The Aurora theater shooting trial began April 27, 2015, more than 1,000 days after the tragedy occurred, with defense attorneys trying to convince jurors that the main suspect James Holmes could not tell right from wrong that day.
On Monday, lawyers depicted a clearer picture of Holmes’ mind and his gradual change from a hard-working grad student to a homicidal maniac capable of opening fire in a crowded movie theater at a Dark Night premiere.
Jurors currently have the delicate task of discerning whether the shooting suspect is mentally ill or just plain “evil.”
Prosecution showed the jury an image of the theater entrance as they tried to make a case for Holmes’ sanity when he started the 2012 mayhem. According to prosecutors, the suspect was a sane, calculated mass murderer that decided to kill as many innocent people as he could just to raise his self-esteem and make sure that he won’t be easily forgotten after that day.
DA George Brauchler argued that Holmes simply came to execute a plan on that tragic day. Nothing less, nothing more. He also said that the suspect planned to murder the whole theater just to make himself feel better and become famous. Prosecution also mentioned that two psychiatric examinations found the main suspect sane.

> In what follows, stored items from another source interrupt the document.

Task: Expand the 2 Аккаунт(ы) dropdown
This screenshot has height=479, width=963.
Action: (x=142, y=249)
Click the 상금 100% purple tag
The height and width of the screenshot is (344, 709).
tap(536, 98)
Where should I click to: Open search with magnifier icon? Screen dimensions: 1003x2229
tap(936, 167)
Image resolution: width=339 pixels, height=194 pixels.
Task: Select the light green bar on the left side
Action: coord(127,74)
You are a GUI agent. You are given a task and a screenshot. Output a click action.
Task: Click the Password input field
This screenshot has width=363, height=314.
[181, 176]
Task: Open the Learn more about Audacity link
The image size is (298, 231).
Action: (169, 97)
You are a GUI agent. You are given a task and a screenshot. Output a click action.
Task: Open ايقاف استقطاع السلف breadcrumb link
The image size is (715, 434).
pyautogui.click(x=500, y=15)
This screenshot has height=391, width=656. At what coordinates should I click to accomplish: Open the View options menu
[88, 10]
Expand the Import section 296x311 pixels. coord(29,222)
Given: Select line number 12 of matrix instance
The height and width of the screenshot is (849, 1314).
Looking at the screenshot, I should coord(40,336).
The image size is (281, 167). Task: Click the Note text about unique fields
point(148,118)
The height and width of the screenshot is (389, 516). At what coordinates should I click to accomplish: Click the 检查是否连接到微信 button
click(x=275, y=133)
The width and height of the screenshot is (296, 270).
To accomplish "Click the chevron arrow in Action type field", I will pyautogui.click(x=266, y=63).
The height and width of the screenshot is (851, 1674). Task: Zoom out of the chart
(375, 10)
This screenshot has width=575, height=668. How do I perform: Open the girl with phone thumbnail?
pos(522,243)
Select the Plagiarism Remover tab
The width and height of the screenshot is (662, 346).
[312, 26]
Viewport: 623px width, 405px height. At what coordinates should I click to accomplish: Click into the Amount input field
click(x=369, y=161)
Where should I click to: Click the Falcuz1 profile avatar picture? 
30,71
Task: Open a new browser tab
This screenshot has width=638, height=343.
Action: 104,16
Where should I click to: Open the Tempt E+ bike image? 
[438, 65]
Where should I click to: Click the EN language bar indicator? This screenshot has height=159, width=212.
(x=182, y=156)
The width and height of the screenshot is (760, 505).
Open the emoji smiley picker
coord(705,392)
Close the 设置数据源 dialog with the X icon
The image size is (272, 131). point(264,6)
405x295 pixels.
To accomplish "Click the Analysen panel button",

On the other hand, defense pleaded that Holmes was tormented by schizophrenia since 20 experts confirmed the diagnosis.
So, the jury must decide whether Holmes was in his right mind when he entered the theater, released tear gas and managed to shot dead a dozen of people and wound 70 more. He currently faces multiple counts of first-degree and attempted murder, acts of violence and explosives offense.
Holmes’ attorneys hope that jurors would agree with his not-guilty plea by reason of insanity. If that happens, Holmes will escape capital punishment and spend the rest of his life in a mental institution.
In Colorado, a suspect must be proven sane before execution or life imprisonment.
The public defender argued that mental illness was a reality in Holmes’ case, rather than an excuse. He also said that by the time the trial was over, everyone would be convinced that the suspect was affected by a severe mental illness.
Defense attorneys argued that mental disorders ran in the suspect’s family. An aunt was schizophrenic. Holmes was also depicted as a tormented young man since his childhood. He tried to kill himself when he was 11, had “intrusive thoughts” in his adolescence, while his sanity started to deteriorate in his 20s.
Holmes’ lawyers also said that before the shootings, their client was acting under the influence of a deep psychosis and delusional behavior, which made him lose control over his rationality and pushed him into the murderous acts. He saw the murders as a way to set things right, according to defense.
Moreover, the man mailed his therapist his journal before the shootings. The journal was clear evidence that he had lost his minds during those days, defense attorneys argued.
Prosecution, on the other hand, argued that Holmes was fully aware of what he was doing since he sent a series of e-mails to his parents which revealed that he had the ability to reason while he tried to hide his emotional decline. After going to a shooting range several times, he even told an ex-girlfriend that he was practicing to carry out his “evil plan.”
Currently, as there is no doubt that Holmes was the one who pulled the trigger and detonated the explosives, his attorneys try to exonerate him by disputing his state of mind.